One of the hallmarks of the process of immigration is that people bring their cultural traditions with them, and food is one of the most integral. Thus, food itself becomes a marker of identity; one person’s hamburger is another’s spanakopita. Cal himself connects food to his ability to develop as an American. When Desdemona becomes a prime example of the benefits of the so-called Mediterranean Diet, appearing in a study documenting longevity, Cal comments on its conclusions: “It was in our food! A veritable fountain of youth in our dolmades and taramasalata and even in our baklava, which didn’t commit the sin of containing refined sugar but had only honey” (287). Furthermore, the western Europeans, by comparison, ended their lives early by eating a diet of sausages and other meats. Cal interprets this information as proof that his adolescent development was hampered: “I want normal food,” he tells his mother. “American food” (288). This, he thinks, will repair his differences: His sexuality is altered by the ethnic food he’s required to eat, so he believes. It’s a way of rejecting his cultural traditions in favor of finding his own identity.
Ironically, food is also the engine by which the Stephanides family furthers its own fortune in the US. While it’s initially what raises suspicion about Lefty’s employment at the Ford Motor Company plant, it’s what eventually leads Milton to establish the diner and then a chain of restaurants. It becomes the way that the family puts down roots in the US and Detroit in particular: “Instead of cars, we would become manufacturers of hamburger platters and Greek salads, industrialists of spanakopita and grilled cheese sandwiches, technocrats of rice pudding and banana cream pie” (93). Food opens the door for the family to engage in the American experience in a way particular to the center of automobile manufacturing in the US.

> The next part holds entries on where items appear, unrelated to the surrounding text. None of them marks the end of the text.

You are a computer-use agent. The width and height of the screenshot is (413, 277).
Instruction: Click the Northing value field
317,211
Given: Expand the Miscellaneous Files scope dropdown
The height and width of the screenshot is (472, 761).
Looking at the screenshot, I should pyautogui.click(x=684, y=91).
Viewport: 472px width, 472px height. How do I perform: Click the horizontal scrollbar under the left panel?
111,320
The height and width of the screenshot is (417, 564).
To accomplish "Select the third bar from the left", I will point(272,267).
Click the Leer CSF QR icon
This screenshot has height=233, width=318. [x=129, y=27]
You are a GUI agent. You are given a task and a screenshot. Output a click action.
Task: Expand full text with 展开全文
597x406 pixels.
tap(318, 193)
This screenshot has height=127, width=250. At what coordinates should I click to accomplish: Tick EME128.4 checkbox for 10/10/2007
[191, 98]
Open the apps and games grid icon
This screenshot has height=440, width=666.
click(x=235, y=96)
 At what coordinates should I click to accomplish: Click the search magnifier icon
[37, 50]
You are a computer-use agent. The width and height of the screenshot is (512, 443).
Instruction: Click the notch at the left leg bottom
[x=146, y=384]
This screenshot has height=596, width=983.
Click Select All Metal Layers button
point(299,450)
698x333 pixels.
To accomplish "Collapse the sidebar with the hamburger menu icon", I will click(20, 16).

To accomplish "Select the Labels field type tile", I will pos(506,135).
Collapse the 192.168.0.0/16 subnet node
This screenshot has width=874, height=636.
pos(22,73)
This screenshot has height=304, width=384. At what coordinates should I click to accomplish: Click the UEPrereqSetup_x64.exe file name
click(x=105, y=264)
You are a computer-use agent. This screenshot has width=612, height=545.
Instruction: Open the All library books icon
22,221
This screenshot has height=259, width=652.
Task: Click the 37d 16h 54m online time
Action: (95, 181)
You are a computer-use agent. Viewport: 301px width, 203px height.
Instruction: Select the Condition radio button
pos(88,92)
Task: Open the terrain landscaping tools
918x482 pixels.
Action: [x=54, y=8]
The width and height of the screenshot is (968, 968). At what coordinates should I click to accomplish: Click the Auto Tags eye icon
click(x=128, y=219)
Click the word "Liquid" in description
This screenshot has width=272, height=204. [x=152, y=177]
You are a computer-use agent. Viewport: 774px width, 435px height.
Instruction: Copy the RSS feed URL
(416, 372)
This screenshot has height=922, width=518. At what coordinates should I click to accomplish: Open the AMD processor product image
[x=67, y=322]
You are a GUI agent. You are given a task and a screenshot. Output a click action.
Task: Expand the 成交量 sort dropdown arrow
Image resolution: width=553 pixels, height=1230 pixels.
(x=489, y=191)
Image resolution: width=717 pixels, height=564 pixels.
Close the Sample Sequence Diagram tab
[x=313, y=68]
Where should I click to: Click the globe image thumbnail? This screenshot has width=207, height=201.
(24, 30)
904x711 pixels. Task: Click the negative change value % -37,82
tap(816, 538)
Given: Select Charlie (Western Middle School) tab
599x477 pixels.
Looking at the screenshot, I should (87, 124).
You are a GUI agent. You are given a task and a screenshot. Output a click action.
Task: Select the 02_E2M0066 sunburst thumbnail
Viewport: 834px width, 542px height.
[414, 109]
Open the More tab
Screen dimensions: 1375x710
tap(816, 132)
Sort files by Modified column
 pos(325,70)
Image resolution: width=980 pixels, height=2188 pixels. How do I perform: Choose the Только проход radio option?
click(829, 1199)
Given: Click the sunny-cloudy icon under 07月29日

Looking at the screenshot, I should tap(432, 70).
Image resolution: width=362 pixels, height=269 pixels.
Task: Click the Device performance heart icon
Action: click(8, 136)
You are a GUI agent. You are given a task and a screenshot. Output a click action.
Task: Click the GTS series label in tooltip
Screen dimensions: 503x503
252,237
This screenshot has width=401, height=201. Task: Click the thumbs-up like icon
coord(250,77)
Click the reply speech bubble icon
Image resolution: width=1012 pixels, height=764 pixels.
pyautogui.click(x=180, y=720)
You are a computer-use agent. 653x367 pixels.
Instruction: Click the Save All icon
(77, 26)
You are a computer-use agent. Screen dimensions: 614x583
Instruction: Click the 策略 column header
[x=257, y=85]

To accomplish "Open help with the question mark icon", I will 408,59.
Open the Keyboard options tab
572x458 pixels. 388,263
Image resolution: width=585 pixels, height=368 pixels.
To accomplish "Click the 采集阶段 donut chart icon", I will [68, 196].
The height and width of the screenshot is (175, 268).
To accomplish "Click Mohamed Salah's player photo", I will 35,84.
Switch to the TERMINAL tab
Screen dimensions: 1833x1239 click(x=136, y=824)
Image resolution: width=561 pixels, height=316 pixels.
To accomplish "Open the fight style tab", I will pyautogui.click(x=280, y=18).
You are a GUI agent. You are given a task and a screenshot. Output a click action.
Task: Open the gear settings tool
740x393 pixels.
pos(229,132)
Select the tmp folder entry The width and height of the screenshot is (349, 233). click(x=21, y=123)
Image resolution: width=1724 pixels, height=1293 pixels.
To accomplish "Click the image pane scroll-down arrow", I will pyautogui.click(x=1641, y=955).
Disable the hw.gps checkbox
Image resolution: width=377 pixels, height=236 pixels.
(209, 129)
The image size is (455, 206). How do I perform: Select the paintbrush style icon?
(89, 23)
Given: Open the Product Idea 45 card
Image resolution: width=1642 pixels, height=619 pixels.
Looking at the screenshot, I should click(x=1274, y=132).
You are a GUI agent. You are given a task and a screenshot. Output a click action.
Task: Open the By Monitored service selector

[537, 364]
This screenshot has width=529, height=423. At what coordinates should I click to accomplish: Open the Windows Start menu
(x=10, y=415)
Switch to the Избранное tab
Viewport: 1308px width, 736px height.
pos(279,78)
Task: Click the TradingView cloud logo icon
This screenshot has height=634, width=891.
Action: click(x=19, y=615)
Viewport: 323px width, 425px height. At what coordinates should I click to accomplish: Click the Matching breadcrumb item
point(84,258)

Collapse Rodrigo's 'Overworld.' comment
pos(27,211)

Just as Milton owns a series of Cadillacs, a prime product of Motown, the family participates in the elusive American dream via food: “Our assembly line was the grill; our heavy machinery, the soda fountain” (93). Although Lefty worked at the Ford Motor Company for only a brief period, the images of his experience are iconic: The American factory was a symbol of wealth and dominance in the 20th century. Likewise, food becomes a motif for the ways that immigrants become “American” even while being barred from certain opportunities: It’s difficult for Milton to buy a house in the suburbs, just as Lefty can’t keep his job at Ford. Nevertheless, their contributions are what actually create the nation as it’s known.